5. Manfaatkan Limbah Ikan sebagai Pupuk
Salah satu keuntungan utama menanam kangkung di kolam lele adalah tanaman kangkung dapat memanfaatkan limbah ikan sebagai pupuk alami. Limbah ini kaya akan nitrogen, fosfor, dan kalium yang sangat baik untuk pertumbuhan kangkung. Secara tidak langsung, kangkung juga membantu menyaring air kolam, menjaga kualitas air untuk lele.
6. Perawatan Tanaman Kangkung
Perawatan kangkung cukup mudah. Pastikan tanaman mendapatkan sinar matahari yang cukup, sekitar 4–6 jam per hari. Periksa secara rutin kondisi tanaman untuk memastikan tidak ada serangan hama atau penyakit. Jika ada bagian tanaman yang layu atau mati, segera buang agar tidak mengganggu pertumbuhan lainnya.
7. Panen Kangkung
Kangkung dapat dipanen setelah 25–30 hari sejak penanaman, tergantung pada jenis dan kondisi pertumbuhannya. Gunakan gunting atau pisau tajam untuk memotong batang kangkung agar tetap rapi dan tanaman dapat tumbuh kembali untuk panen berikutnya.
Keuntungan Menanam Kangkung di Kolam Lele
- Efisiensi Ruang: Tidak memerlukan lahan khusus untuk menanam kangkung.
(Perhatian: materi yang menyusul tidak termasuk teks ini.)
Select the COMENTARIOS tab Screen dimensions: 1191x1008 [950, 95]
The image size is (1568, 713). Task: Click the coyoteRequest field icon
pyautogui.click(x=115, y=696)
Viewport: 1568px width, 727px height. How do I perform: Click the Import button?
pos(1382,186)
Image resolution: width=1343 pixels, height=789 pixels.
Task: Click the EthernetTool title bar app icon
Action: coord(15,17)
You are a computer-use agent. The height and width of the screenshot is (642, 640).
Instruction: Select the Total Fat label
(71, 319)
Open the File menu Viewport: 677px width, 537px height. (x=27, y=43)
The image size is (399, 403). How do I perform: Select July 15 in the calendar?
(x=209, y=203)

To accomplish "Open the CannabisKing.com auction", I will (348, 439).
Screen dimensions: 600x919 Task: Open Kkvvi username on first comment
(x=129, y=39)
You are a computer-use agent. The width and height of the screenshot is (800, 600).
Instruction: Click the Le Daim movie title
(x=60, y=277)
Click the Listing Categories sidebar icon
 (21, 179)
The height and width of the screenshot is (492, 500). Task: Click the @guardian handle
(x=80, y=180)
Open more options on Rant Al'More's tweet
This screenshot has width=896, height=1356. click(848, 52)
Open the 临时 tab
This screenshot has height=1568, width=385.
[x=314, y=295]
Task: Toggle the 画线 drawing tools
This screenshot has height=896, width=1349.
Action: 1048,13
- Hemat Biaya: Tidak memerlukan pupuk tambahan karena nutrisi berasal dari limbah ikan.
- Ekosistem Seimbang: Tanaman membantu menjaga kualitas air kolam, sementara ikan menyediakan nutrisi untuk tanaman.
- Panen Ganda: Anda bisa mendapatkan hasil panen berupa ikan lele dan sayuran kangkung sekaligus.
Dengan mengikuti langkah-langkah di atas, Anda dapat memanfaatkan kolam lele secara optimal sekaligus menanam sayuran sehat untuk kebutuhan sehari-hari. Sistem ini cocok untuk skala kecil maupun besar, menjadikannya solusi yang ekonomis dan berkelanjutan.